**Things to do**
1 – In the Playboy Morning Show recap below, list the names of all the players who competed in the Stolen Bases game.
2 – Pick up the Playboy Morning Show recap below right after its final sentence and continue it.

**Page excerpt**
·····

Thursday 10/23/14
Welcome to the Playboy Morning Show here in the Mini Mansion, today’s guest host is Steve Greene: comedian, football aficionado and caffeine consumer. We like him already.
Things got started today when we discussed the world of celebrity plastic surgery, as we’re having a hard time believing that Renee Zellweger looks like she does these days. We looked at some other notable examples, some more drastic (and made up) than others.
Speaking of celebrity’s skin, Mr. Skin joined us on the phone (it is Thursday, after all) to tell us about Cameron Diaz’s nude debut (with some pictures), and helped coin the phrase “jerkin’ to a merkin” while talking about Lena Headey and “Game of Thrones.” We’re definitely stealing that one.
After that, we celebrated the World Series getting underway with a new game called Stolen Bases, where we welcomed in our players Destiny, Dani, and Veronica to step up to the plate and try to make it all the way around the diamond by answering some baseball trivia questions. In order to steal bases, they had to compete in sexy challenges, including bat dancing and putting condiments on their buns. Their clothes were going, going, gone!
We took a break and came back to Lick ’em, Stick ’em, and Pick ’em for this weekend’s games. If you’re a Broncos or Patriots fan, Andrea’s boobs have predicted a happy weekend for you, and not just because you got to see Andrea’s boobs.

·····

**Given records**

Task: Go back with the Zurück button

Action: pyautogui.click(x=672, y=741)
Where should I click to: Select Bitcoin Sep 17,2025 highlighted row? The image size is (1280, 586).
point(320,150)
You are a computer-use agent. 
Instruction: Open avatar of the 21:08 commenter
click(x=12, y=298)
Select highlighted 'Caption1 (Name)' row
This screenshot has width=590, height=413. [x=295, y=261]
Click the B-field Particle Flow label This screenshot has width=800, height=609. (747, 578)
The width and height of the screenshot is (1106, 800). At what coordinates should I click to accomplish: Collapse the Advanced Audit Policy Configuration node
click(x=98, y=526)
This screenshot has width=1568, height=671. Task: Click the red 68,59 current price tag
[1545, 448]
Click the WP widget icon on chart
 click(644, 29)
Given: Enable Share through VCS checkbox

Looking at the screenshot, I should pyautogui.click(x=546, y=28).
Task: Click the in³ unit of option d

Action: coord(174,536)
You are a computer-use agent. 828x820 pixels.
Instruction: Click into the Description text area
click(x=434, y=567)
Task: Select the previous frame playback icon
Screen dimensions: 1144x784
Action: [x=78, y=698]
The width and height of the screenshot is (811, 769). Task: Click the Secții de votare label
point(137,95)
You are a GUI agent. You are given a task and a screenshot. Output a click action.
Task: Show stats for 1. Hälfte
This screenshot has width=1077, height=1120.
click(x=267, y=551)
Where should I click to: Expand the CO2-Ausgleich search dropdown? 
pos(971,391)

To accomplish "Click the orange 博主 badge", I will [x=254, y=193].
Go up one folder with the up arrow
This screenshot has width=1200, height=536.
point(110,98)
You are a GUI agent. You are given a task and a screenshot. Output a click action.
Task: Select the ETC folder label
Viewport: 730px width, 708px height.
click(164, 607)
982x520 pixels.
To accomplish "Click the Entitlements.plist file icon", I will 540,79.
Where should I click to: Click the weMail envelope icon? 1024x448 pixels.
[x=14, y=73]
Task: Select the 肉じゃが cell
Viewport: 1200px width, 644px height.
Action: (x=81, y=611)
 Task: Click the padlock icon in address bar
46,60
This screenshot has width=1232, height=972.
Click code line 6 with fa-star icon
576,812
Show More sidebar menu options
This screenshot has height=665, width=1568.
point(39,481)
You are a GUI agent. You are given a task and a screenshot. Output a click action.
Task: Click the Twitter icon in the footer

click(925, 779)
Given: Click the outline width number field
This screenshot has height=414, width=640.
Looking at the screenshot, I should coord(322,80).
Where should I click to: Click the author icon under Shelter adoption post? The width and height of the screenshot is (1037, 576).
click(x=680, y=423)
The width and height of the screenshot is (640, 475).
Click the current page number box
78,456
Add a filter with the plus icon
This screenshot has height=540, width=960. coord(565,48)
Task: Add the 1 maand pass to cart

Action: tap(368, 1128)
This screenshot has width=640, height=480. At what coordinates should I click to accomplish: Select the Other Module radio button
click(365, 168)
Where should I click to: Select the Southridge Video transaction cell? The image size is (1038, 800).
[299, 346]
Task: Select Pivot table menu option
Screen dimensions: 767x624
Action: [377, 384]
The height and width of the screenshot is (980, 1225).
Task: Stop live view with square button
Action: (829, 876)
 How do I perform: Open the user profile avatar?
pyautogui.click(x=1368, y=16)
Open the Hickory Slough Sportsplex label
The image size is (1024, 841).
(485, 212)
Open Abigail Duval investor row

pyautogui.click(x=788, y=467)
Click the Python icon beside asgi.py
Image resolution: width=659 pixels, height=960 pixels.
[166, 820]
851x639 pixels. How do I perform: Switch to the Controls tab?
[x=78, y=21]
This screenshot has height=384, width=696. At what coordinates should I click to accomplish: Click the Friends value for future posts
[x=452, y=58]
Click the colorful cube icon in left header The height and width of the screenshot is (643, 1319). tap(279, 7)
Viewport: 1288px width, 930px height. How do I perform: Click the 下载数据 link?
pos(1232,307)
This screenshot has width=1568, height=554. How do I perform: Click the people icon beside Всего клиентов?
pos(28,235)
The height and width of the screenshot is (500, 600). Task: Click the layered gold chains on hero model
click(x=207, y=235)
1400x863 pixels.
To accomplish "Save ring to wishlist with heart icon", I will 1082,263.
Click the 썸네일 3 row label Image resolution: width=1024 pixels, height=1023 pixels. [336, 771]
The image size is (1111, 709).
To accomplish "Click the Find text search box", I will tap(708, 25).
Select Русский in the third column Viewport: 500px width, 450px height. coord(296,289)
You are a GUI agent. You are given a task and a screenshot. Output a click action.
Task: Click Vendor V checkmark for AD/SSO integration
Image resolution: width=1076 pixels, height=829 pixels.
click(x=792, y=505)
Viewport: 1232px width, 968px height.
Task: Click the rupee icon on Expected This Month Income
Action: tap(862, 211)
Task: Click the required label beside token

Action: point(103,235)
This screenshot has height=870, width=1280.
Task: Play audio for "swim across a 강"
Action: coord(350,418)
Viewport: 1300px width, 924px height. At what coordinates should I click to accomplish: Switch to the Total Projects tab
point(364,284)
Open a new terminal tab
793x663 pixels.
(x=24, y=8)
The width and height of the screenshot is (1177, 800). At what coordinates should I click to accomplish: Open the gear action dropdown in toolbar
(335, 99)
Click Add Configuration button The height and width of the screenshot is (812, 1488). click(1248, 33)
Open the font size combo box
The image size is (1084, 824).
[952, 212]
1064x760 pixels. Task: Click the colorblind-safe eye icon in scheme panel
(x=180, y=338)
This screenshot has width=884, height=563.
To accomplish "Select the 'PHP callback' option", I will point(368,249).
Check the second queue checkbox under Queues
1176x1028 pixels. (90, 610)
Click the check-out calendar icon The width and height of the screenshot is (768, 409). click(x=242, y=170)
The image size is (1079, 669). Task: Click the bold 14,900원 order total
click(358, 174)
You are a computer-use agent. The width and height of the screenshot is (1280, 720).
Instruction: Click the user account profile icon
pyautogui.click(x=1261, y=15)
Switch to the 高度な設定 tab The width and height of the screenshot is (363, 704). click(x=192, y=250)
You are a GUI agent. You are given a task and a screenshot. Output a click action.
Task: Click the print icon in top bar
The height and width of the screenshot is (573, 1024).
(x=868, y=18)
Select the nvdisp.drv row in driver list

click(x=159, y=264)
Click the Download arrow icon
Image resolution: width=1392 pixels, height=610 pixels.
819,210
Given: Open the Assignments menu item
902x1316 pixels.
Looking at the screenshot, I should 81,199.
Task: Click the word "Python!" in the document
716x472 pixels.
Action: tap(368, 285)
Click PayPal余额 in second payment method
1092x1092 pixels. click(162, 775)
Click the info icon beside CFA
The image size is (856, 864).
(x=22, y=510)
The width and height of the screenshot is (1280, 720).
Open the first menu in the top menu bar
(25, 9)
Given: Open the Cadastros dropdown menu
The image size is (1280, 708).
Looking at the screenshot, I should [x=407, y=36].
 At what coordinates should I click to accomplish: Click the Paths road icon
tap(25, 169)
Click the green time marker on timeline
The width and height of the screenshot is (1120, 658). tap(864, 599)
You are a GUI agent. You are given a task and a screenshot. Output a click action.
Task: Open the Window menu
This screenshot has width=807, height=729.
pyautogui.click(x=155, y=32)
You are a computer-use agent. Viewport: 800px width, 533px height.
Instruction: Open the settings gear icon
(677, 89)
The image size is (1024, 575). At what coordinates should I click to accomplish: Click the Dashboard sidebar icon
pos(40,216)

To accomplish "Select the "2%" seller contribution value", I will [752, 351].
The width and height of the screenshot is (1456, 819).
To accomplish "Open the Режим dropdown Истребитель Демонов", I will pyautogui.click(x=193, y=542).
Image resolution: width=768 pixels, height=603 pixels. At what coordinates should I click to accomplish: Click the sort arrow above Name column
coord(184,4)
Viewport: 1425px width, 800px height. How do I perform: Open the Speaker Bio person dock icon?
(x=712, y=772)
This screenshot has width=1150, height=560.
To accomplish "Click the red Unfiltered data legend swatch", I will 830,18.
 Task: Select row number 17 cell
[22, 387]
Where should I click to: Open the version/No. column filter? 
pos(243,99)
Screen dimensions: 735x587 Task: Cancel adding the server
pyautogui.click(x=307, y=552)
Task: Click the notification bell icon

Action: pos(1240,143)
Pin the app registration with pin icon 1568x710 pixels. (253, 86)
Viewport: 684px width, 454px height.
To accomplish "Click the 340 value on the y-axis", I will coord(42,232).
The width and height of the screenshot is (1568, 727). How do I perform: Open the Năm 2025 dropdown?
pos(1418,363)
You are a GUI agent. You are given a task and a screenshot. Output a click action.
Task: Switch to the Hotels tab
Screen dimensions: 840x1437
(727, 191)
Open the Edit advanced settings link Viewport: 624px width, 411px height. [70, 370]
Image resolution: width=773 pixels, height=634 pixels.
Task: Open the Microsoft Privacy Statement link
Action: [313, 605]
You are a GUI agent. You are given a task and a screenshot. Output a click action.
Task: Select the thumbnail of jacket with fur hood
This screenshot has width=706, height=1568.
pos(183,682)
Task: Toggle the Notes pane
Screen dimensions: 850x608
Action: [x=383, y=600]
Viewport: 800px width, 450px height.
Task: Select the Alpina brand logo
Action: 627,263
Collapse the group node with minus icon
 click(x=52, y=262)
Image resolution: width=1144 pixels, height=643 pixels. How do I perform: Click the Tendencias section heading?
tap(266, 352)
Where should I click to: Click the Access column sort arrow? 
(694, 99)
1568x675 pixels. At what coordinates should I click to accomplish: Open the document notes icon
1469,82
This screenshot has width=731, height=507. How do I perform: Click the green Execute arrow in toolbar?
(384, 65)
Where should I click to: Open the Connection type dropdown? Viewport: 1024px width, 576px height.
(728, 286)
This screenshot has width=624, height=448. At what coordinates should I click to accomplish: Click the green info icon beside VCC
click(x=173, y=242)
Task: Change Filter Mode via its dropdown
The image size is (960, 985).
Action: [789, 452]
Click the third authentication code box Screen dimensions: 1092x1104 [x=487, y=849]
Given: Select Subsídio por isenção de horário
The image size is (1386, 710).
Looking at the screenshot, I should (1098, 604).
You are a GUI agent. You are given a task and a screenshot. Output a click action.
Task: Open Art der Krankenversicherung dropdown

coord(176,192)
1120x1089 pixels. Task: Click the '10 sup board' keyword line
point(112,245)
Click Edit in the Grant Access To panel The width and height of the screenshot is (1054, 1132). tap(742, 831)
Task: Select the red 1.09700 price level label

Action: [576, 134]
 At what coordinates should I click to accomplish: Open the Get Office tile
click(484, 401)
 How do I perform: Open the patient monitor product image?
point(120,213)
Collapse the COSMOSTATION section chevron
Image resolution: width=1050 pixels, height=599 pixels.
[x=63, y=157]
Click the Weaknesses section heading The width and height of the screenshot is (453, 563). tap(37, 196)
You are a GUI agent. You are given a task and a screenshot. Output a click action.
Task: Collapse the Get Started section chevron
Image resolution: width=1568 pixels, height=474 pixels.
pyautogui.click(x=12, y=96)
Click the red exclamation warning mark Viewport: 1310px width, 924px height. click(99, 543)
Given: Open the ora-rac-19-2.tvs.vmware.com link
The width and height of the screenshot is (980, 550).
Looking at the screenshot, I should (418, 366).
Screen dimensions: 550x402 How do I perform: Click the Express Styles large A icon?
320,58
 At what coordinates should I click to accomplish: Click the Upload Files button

·····

**Set of answers**
1 – Destiny, Dani, Veronica

2 –
We then had a little informative segment where our models came in and showed us how to correctly get out of your Ebola-ridden nurse’s garb, should you find yourself in that compromising position. We called it Ebola Striptease, and we didn’t learn a single thing. Fun to watch, though.
Our guest today was Kip Pardue, star of the new horror film “Missionary,” about a Mormon missionary who has some dark secrets lurking beneath his white oxford shirt… Don’t come to the door when that guy comes knocking.
We can’t hear “missionary” without thinking sex, so we brought our girls in to play a special Halloween-themed Position Impossible, where the answers featured some skeletons boning each other. The best thing about skeleton sex is that they’re gender-less, race-less, age-less, and all pretty much weigh the same. Now that’s inclusive.